Diabetes-attributable hospitalizations are relatively rare, statistically speaking. Patients with diabetes are hospitalized more often for comorbid complications than directly for diabetes. While we considered a number of comorbid physical and mental health conditions, and used national-level data, the numbers of hospital stays remained small. That said, this study using linked survey and clinical data represents, to the best of our knowledge, the first Canadian population-based assessment of the role of food security as a social determinant of potentially avoidable hospitalization among Canadians with diabetes across the life span.
Conclusion
The evidence base is growing on the association between socioeconomic status and differential risk of hospitalization across population groups, including in contexts of universal healthcare coverage such as Canada. Previous studies have tended to consider socioeconomic status as a predictor of preventable hospitalization in terms of personal income, neighbourhood income level, educational attainment, or employment status.
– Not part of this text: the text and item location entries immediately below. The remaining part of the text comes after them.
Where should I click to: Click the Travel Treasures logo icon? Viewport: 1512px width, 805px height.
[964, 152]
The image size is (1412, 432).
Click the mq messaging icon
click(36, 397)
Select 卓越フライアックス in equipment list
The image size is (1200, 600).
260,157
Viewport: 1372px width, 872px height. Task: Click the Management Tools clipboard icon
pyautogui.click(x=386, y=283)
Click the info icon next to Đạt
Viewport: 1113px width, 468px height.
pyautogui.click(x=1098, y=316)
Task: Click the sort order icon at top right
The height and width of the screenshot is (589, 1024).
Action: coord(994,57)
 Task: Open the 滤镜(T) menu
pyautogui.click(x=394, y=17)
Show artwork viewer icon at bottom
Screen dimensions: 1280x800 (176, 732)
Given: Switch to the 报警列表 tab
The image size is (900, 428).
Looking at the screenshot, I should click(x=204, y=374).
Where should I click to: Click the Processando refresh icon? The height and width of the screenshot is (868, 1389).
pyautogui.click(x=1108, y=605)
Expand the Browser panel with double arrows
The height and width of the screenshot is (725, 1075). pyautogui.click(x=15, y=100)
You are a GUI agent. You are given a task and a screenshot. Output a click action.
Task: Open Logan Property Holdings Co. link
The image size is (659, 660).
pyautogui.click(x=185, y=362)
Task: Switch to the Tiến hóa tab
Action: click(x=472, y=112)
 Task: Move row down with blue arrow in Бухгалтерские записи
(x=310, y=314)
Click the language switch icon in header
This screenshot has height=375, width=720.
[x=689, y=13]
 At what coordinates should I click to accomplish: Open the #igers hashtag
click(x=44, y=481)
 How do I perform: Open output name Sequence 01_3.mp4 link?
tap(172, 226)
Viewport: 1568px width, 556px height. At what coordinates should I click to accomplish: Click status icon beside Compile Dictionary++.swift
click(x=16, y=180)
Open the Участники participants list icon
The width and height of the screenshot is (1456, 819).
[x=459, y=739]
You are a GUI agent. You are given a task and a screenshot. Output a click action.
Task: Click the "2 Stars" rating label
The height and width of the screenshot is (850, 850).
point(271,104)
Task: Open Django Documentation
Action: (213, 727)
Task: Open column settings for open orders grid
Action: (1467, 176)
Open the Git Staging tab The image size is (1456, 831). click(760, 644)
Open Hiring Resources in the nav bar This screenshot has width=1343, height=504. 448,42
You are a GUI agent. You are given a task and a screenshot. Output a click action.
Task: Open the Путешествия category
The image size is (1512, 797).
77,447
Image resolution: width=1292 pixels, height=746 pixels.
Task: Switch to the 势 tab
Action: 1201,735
Taking advantage of linked national survey and administrative data, our study uniquely looked at the role of food insecurity as a barrier to improved health outcomes. Some studies have shown food insecurity to be related to higher rates of numerous chronic diseases including diabetes. We found income-related food insecurity to significantly increase the odds of hospitalization for diabetes and its common comorbid complications among Canadians living with diagnosed diabetes compared to those who were food secure (OR=1.66 [95%CI=1.24-2.23]). These results reinforce the need to consider food insecurity in public health and clinical strategies to reduce the hospital burden of diabetes.
Acknowledgments
This study received financial support from Diabetes Canada, the New Brunswick Health Research Foundation, the Heart and Stroke Foundation of New Brunswick, and Diabetes Action Canada. The data analysis was conducted at the New Brunswick Research Data Centre, which is part of the Canadian Research Data Centre Network. The services and activities provided by the New Brunswick RDC are made possible by the financial or in-kind support of the Social Sciences and Humanities Research Council, the Canadian Institutes of Health Research, the Canadian Foundation for Innovation, Statistics Canada, and the University of New Brunswick. The funders and partners had no role in study design, decision to publish, or preparation of the manuscript.
List of abbreviations
ACSC | ambulatory care sensitive condition |
CCHS | Canadian Community Health Survey |
CI | confidence interval |
DAD | Discharge Abstract Database |
HFSSM | Household Food Security Survey Module |
ICD-10-CA | International Classification of Diseases, 10th revision, Canadian adaptation |
OR | odds ratio |
RDC | Research Data Centre |
RECORD | REporting of studies Conducted using Observational Routinely-collected health Data |
Statement on conflicts of Interest
The authors have no relevant conflicts of interest to disclose.